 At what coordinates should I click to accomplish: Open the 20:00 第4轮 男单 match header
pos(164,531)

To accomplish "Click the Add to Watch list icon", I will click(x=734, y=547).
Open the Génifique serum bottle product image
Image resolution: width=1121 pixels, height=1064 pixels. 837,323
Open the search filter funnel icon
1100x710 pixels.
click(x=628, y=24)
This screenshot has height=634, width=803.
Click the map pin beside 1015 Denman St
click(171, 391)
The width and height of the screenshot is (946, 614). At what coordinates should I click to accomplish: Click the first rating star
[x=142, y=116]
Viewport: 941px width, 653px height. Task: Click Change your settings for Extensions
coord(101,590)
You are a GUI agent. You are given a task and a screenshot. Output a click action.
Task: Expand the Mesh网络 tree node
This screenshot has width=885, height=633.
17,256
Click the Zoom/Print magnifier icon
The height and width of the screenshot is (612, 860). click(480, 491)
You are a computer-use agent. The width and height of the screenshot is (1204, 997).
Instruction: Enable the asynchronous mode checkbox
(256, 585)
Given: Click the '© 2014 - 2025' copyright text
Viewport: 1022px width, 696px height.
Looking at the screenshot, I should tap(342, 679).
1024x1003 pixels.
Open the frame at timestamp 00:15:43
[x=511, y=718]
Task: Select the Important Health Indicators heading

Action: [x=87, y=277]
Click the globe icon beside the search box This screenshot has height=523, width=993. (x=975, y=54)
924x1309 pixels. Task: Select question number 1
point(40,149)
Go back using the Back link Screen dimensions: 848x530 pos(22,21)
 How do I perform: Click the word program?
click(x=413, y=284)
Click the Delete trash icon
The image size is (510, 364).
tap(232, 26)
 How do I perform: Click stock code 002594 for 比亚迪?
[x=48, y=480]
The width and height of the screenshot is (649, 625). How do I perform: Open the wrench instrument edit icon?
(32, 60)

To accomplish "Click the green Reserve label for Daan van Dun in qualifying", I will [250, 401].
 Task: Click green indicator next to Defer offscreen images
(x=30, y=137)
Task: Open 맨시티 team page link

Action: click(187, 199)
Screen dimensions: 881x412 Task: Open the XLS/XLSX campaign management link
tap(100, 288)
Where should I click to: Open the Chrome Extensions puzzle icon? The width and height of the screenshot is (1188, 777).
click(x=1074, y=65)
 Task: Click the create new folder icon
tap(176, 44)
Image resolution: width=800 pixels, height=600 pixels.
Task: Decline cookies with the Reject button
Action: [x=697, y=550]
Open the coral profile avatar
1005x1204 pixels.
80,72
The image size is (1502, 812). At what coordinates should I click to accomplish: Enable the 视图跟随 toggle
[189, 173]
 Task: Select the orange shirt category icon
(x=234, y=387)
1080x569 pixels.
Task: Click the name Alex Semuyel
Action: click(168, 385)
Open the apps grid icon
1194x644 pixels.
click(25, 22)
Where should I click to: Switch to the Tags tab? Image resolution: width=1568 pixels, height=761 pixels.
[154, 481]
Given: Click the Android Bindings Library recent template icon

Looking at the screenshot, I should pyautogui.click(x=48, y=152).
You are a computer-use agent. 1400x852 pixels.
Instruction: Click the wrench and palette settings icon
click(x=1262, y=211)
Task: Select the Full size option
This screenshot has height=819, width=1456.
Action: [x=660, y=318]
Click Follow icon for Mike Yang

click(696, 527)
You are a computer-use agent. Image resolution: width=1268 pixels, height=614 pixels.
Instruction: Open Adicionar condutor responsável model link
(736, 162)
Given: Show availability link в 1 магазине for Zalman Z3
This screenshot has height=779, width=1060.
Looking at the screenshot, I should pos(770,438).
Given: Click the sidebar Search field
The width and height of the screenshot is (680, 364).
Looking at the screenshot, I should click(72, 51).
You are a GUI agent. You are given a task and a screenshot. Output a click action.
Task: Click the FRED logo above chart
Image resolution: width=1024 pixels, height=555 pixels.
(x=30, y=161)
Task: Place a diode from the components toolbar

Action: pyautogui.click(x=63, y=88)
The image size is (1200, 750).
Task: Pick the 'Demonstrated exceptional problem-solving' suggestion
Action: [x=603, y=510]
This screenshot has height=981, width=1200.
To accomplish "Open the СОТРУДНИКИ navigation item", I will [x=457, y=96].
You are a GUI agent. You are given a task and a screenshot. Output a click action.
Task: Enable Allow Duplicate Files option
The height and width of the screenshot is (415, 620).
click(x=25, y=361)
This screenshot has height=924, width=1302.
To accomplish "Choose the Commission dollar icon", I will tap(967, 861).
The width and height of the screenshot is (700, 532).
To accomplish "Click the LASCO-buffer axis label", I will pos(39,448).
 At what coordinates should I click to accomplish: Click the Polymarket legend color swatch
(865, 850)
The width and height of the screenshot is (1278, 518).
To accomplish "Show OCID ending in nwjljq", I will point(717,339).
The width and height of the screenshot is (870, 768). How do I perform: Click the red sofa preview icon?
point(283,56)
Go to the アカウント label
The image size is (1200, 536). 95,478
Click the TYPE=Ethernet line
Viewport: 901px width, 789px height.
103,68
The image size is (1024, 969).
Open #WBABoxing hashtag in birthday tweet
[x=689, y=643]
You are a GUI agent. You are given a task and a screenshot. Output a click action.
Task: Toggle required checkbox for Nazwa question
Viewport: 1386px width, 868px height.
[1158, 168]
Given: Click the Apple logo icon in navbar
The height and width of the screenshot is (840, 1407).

== Work to complete ==
Repeat the data in full. Alter nothing.

== Reply ==
 At what coordinates should I click to accomplish: Open the 20:00 第4轮 男单 match header
pos(164,531)

To accomplish "Click the Add to Watch list icon", I will click(x=734, y=547).
Open the Génifique serum bottle product image
Image resolution: width=1121 pixels, height=1064 pixels. 837,323
Open the search filter funnel icon
1100x710 pixels.
click(x=628, y=24)
This screenshot has height=634, width=803.
Click the map pin beside 1015 Denman St
click(171, 391)
The width and height of the screenshot is (946, 614). At what coordinates should I click to accomplish: Click the first rating star
[x=142, y=116]
Viewport: 941px width, 653px height. Task: Click Change your settings for Extensions
coord(101,590)
You are a GUI agent. You are given a task and a screenshot. Output a click action.
Task: Expand the Mesh网络 tree node
This screenshot has width=885, height=633.
17,256
Click the Zoom/Print magnifier icon
The height and width of the screenshot is (612, 860). click(480, 491)
You are a computer-use agent. The width and height of the screenshot is (1204, 997).
Instruction: Enable the asynchronous mode checkbox
(256, 585)
Given: Click the '© 2014 - 2025' copyright text
Viewport: 1022px width, 696px height.
Looking at the screenshot, I should tap(342, 679).
1024x1003 pixels.
Open the frame at timestamp 00:15:43
[x=511, y=718]
Task: Select the Important Health Indicators heading

Action: [x=87, y=277]
Click the globe icon beside the search box This screenshot has height=523, width=993. (x=975, y=54)
924x1309 pixels. Task: Select question number 1
point(40,149)
Go back using the Back link Screen dimensions: 848x530 pos(22,21)
 How do I perform: Click the word program?
click(x=413, y=284)
Click the Delete trash icon
The image size is (510, 364).
tap(232, 26)
 How do I perform: Click stock code 002594 for 比亚迪?
[x=48, y=480]
The width and height of the screenshot is (649, 625). How do I perform: Open the wrench instrument edit icon?
(32, 60)

To accomplish "Click the green Reserve label for Daan van Dun in qualifying", I will [250, 401].
 Task: Click green indicator next to Defer offscreen images
(x=30, y=137)
Task: Open 맨시티 team page link

Action: click(187, 199)
Screen dimensions: 881x412 Task: Open the XLS/XLSX campaign management link
tap(100, 288)
Where should I click to: Open the Chrome Extensions puzzle icon? The width and height of the screenshot is (1188, 777).
click(x=1074, y=65)
 Task: Click the create new folder icon
tap(176, 44)
Image resolution: width=800 pixels, height=600 pixels.
Task: Decline cookies with the Reject button
Action: [x=697, y=550]
Open the coral profile avatar
1005x1204 pixels.
80,72
The image size is (1502, 812). At what coordinates should I click to accomplish: Enable the 视图跟随 toggle
[189, 173]
 Task: Select the orange shirt category icon
(x=234, y=387)
1080x569 pixels.
Task: Click the name Alex Semuyel
Action: click(168, 385)
Open the apps grid icon
1194x644 pixels.
click(25, 22)
Where should I click to: Switch to the Tags tab? Image resolution: width=1568 pixels, height=761 pixels.
[154, 481]
Given: Click the Android Bindings Library recent template icon

Looking at the screenshot, I should pyautogui.click(x=48, y=152).
You are a computer-use agent. 1400x852 pixels.
Instruction: Click the wrench and palette settings icon
click(x=1262, y=211)
Task: Select the Full size option
This screenshot has height=819, width=1456.
Action: [x=660, y=318]
Click Follow icon for Mike Yang

click(696, 527)
You are a computer-use agent. Image resolution: width=1268 pixels, height=614 pixels.
Instruction: Open Adicionar condutor responsável model link
(736, 162)
Given: Show availability link в 1 магазине for Zalman Z3
This screenshot has height=779, width=1060.
Looking at the screenshot, I should pos(770,438).
Given: Click the sidebar Search field
The width and height of the screenshot is (680, 364).
Looking at the screenshot, I should click(72, 51).
You are a GUI agent. You are given a task and a screenshot. Output a click action.
Task: Click the FRED logo above chart
Image resolution: width=1024 pixels, height=555 pixels.
(x=30, y=161)
Task: Place a diode from the components toolbar

Action: pyautogui.click(x=63, y=88)
The image size is (1200, 750).
Task: Pick the 'Demonstrated exceptional problem-solving' suggestion
Action: [x=603, y=510]
This screenshot has height=981, width=1200.
To accomplish "Open the СОТРУДНИКИ navigation item", I will [x=457, y=96].
You are a GUI agent. You are given a task and a screenshot. Output a click action.
Task: Enable Allow Duplicate Files option
The height and width of the screenshot is (415, 620).
click(x=25, y=361)
This screenshot has height=924, width=1302.
To accomplish "Choose the Commission dollar icon", I will tap(967, 861).
The width and height of the screenshot is (700, 532).
To accomplish "Click the LASCO-buffer axis label", I will pos(39,448).
 At what coordinates should I click to accomplish: Click the Polymarket legend color swatch
(865, 850)
The width and height of the screenshot is (1278, 518).
To accomplish "Show OCID ending in nwjljq", I will point(717,339).
The width and height of the screenshot is (870, 768). How do I perform: Click the red sofa preview icon?
point(283,56)
Go to the アカウント label
The image size is (1200, 536). 95,478
Click the TYPE=Ethernet line
Viewport: 901px width, 789px height.
103,68
The image size is (1024, 969).
Open #WBABoxing hashtag in birthday tweet
[x=689, y=643]
You are a GUI agent. You are given a task and a screenshot. Output a click action.
Task: Toggle required checkbox for Nazwa question
Viewport: 1386px width, 868px height.
[1158, 168]
Given: Click the Apple logo icon in navbar
The height and width of the screenshot is (840, 1407).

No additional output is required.